**TAAKOMSCHRIJVING**
Geef alle onderstaande records regel voor regel ongewijzigd terug.

[Rijen met aanwijsgegevens]
----------------------------------------

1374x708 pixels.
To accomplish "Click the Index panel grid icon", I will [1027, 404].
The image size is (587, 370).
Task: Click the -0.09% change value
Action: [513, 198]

----------------------------------------

**ANTWOORD**
1374x708 pixels.
To accomplish "Click the Index panel grid icon", I will [1027, 404].
The image size is (587, 370).
Task: Click the -0.09% change value
Action: [513, 198]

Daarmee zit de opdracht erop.